Clare Klein is a woman struggling to regain a lost identity after years in an institution. To re- establish herself on the "outside," she must have a job. Once a nurse, she can now find work only as a ward-aide or housekeeper -

yet even these say "references required." A talented artist, she has lost conviction. And then, there's Sarah, her much loved teenage daughter who has been boarded out in Vancouver, with whom she yearns to reunite:

I don't know what to say to her, I am

her crazy mother....

Her fingers tight over the acrylic

table-edge as she asks when I'll be coming out?

I try to explain about

the waiting, that likely sounds stupid to her."

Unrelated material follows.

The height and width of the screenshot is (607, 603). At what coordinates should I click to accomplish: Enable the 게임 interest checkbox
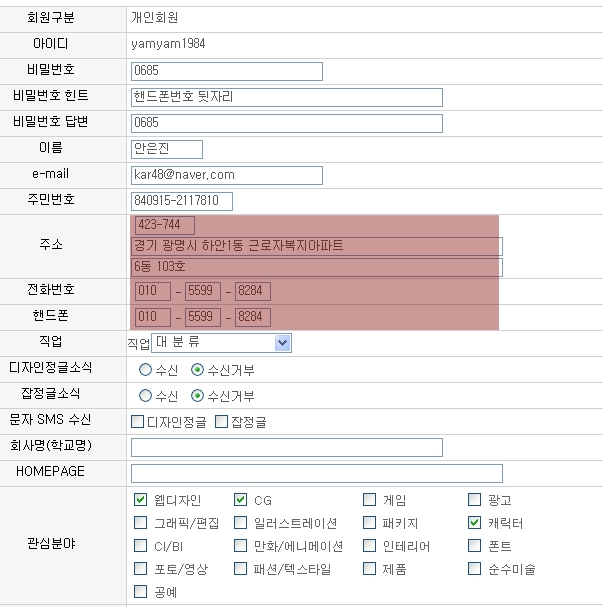click(x=369, y=499)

Waiting - with its attendant fears, frustrations, paralysis, and dread - is central to the world Boissonneau creates. Indeed, underlying Clare's departure from the institution is a flood of memories of previous departures - those during wartime Canada, in the grip of events beyond her control. Waiting for her husband's return from overseas. For the birth, in his absence, of their child. For the war to be over.

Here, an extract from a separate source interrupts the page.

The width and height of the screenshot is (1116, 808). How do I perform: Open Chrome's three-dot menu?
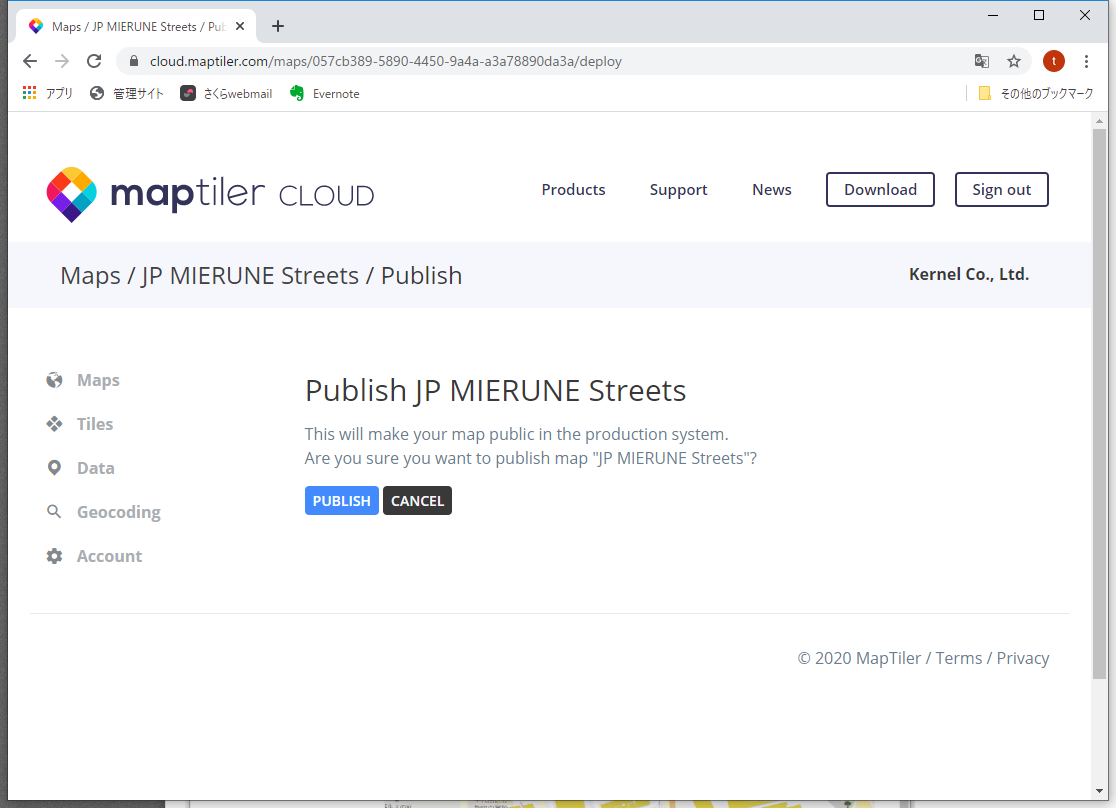pos(1087,61)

It is here, in her portrayal of Canada at war and the events closing in on Clare as she attempts to support herself and her young daughter that Boissonneau is brilliant. Eschewing plot, she juxtaposes the two parallel worlds - wartime Canada and the institution - her narrative moving seamlessly back and forth over time. Her prose is graceful, precise, as she reveals Clare at the juncture of past and present, the war years mirroring her current state of mind. Here's Clare, pregnant, alone, leaving Toronto, home, while her husband is at the front:

"Everything flashing, the train windows

like green ice. I felt a deadening in the

veins as if from some constricting drug....

Then the train keeping on in a steady

grind, covering space with a clack of

wheels turning and turning.

Moving over the prairie, mourned and droned,

past buildings ranged on a white plate-like

flatness. The empty open part making

me feel small, extinguished, except

for some tiny hard center."

Wisely, Boissonneau keeps you wondering till the end what finally precipitates Clare's breakdown and it's not -- for this reader, at least -- what you expect. Hers is a familiar world -- especially from the perspective of women alone, disenfranchised -- yet she has an ability to convey despair without melodrama that makes her work riveting.

Boissonneau is also the author of a memoir, There Will Be Gardens (Exile, 1992), and the novel Eileen McCullough (Simon & Pierre, 1976) which was a finalist for the Books in Canada First Novel Award, and the Toronto Books Award.